Copy out, word for word, the lines of the material from the one containing "You are a computer-use agent. Image" through the end of the material, leaving out any pictures.

==== EXERCISE INPUTS

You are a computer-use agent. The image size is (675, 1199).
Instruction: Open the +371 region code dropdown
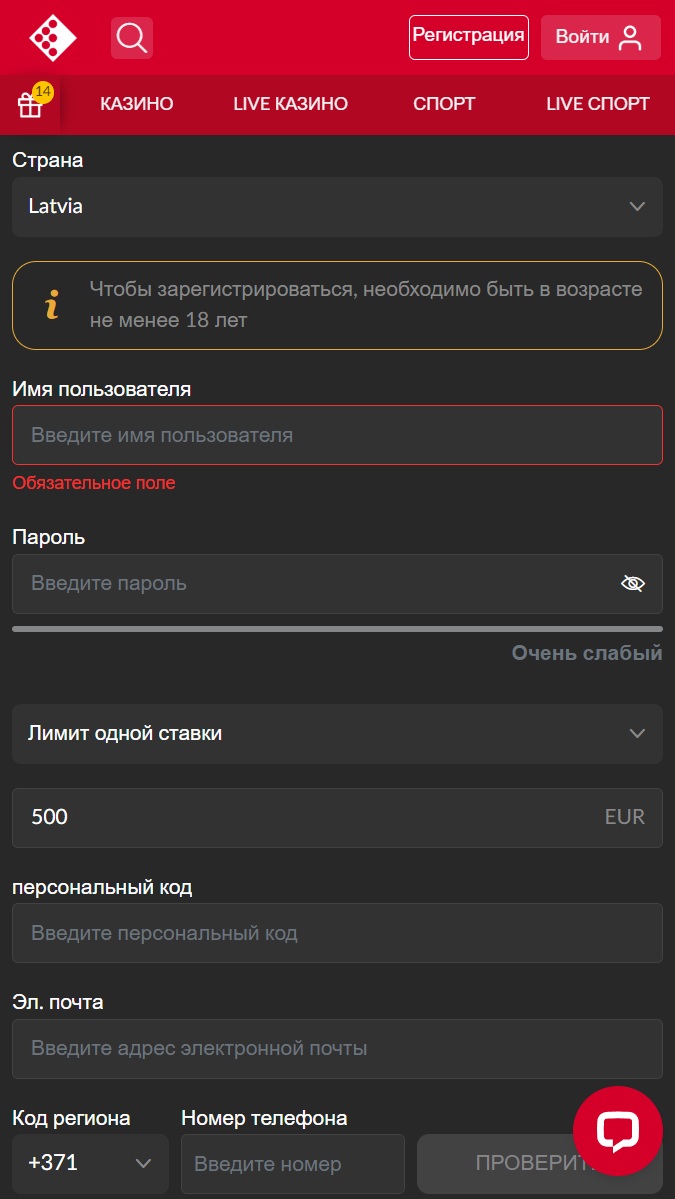pyautogui.click(x=90, y=1163)
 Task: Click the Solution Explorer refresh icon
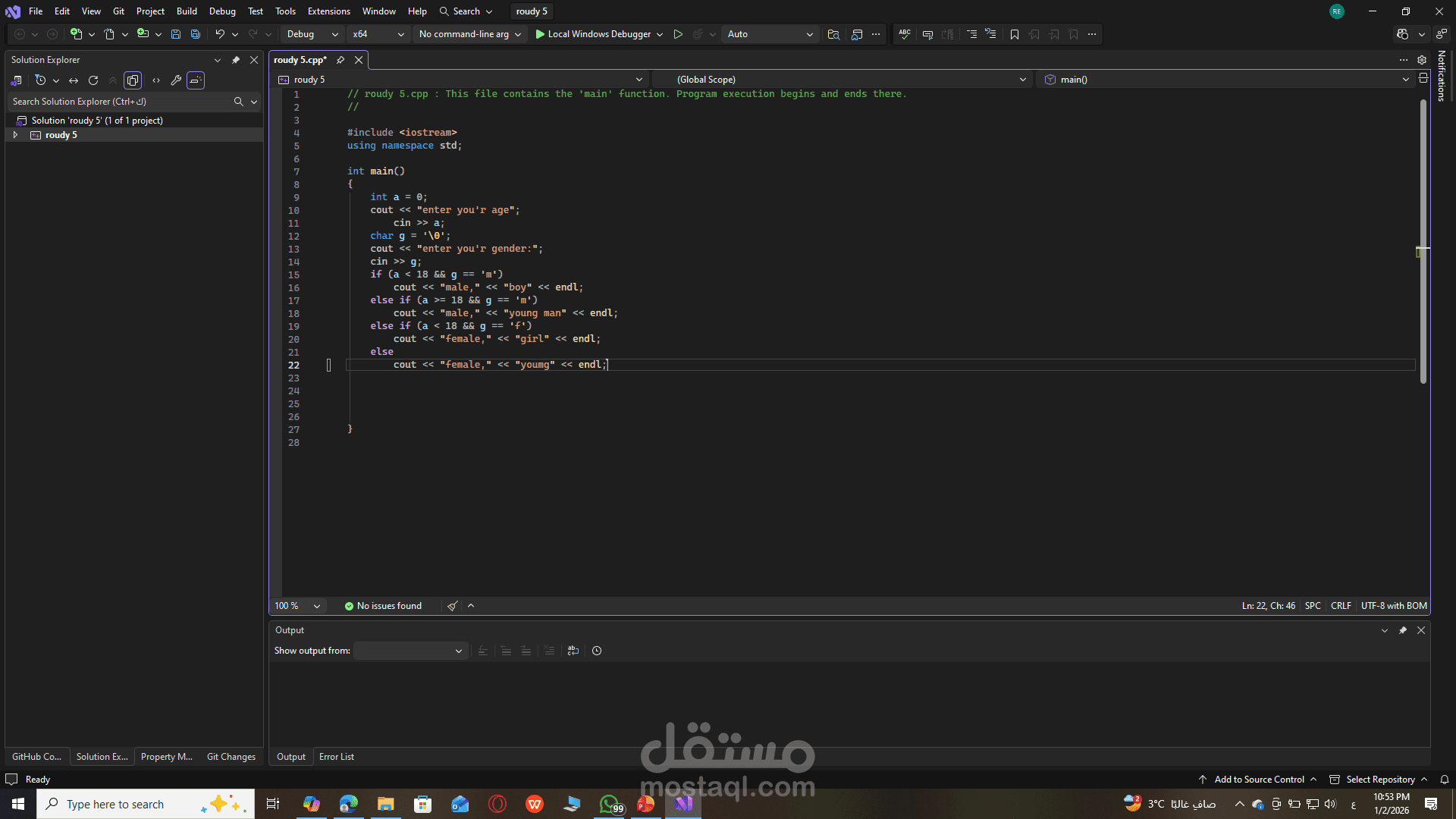[x=93, y=80]
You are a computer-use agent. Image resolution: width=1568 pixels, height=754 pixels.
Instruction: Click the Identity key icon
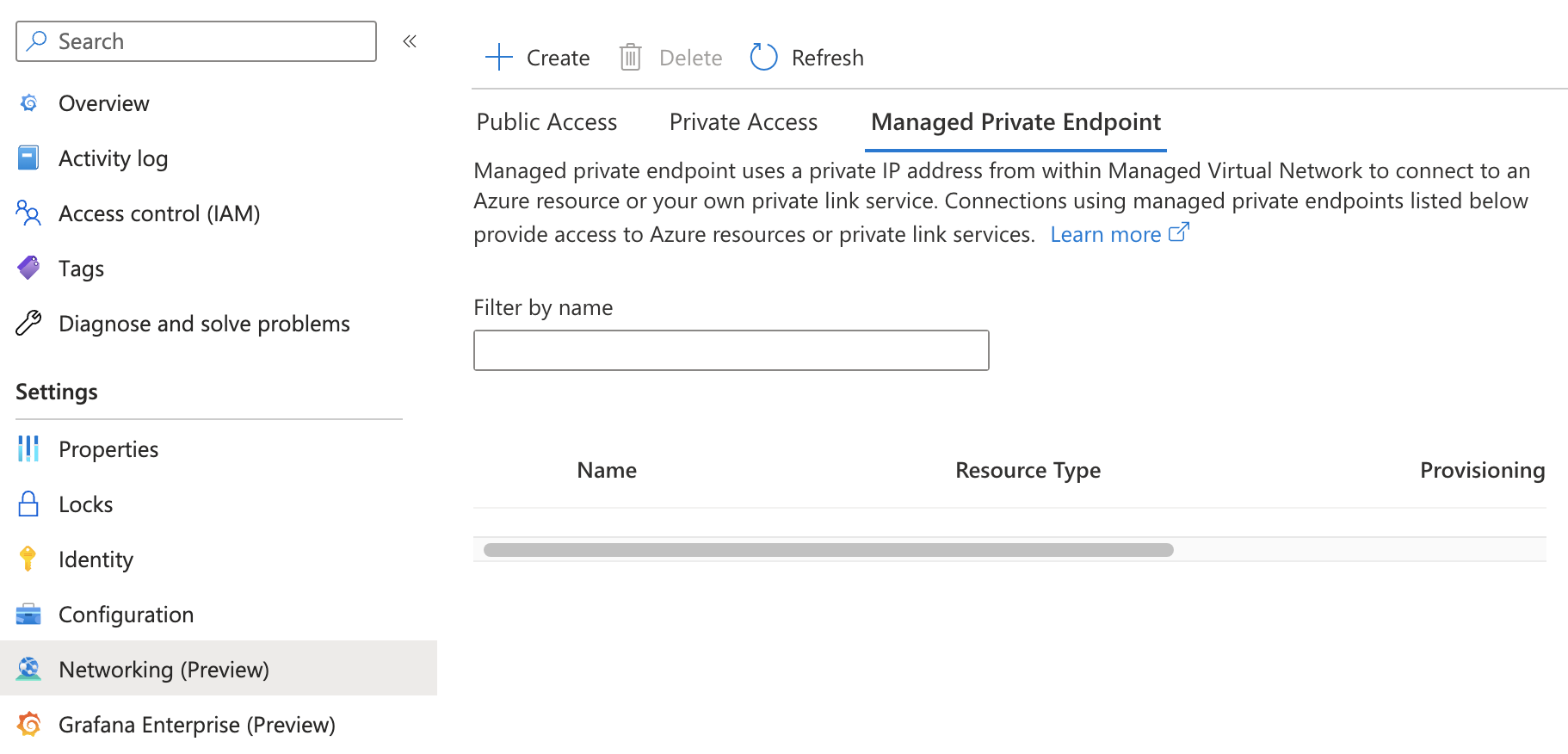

========

▸ RIGHT ANSWER:
You are a computer-use agent. Image resolution: width=1568 pixels, height=754 pixels.
Instruction: Click the Identity key icon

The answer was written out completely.